▶ [WHAT THE TASK REQUIRES]:
In the copy, every record below must appear exactly as given, and no picture may appear.

▶ [EXTRACTED MATERIAL]:

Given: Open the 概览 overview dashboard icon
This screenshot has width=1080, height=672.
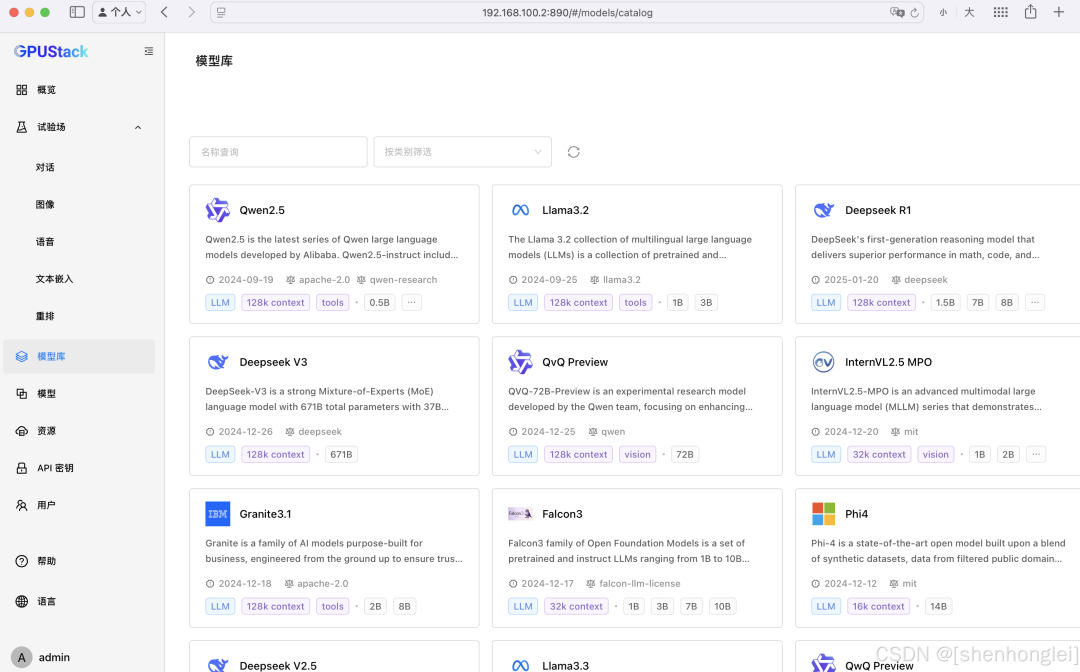Looking at the screenshot, I should (x=21, y=90).
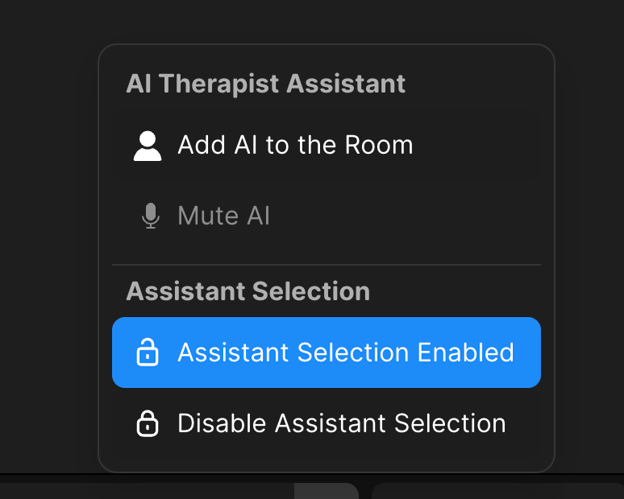The height and width of the screenshot is (499, 624).
Task: Click the blue highlighted row's right edge
Action: point(530,352)
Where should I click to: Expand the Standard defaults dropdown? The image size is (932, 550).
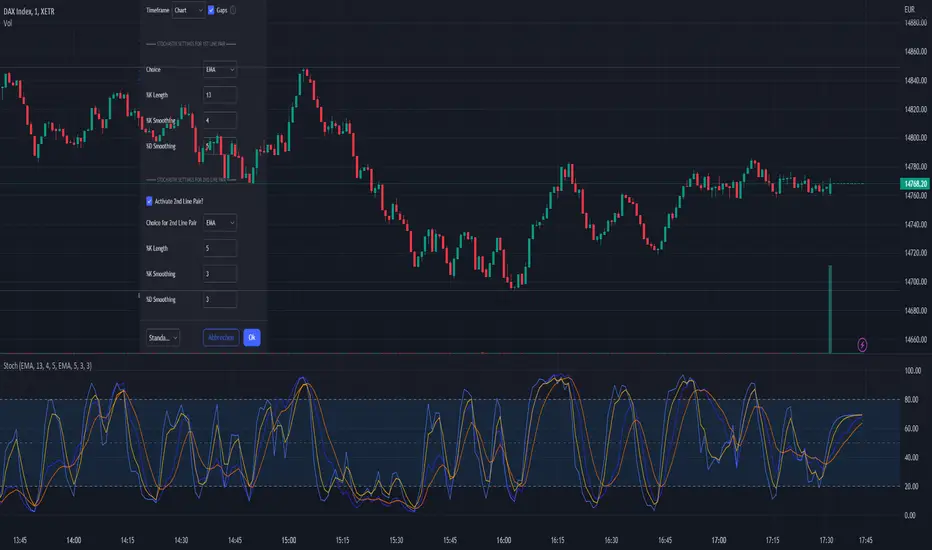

▶ [WRITTEN REPLY]:
Given: Open the 概览 overview dashboard icon
This screenshot has width=1080, height=672.
Looking at the screenshot, I should (x=21, y=90).
The height and width of the screenshot is (499, 624).
Task: Click the blue highlighted row's right edge
Action: point(530,352)
Where should I click to: Expand the Standard defaults dropdown? The image size is (932, 550).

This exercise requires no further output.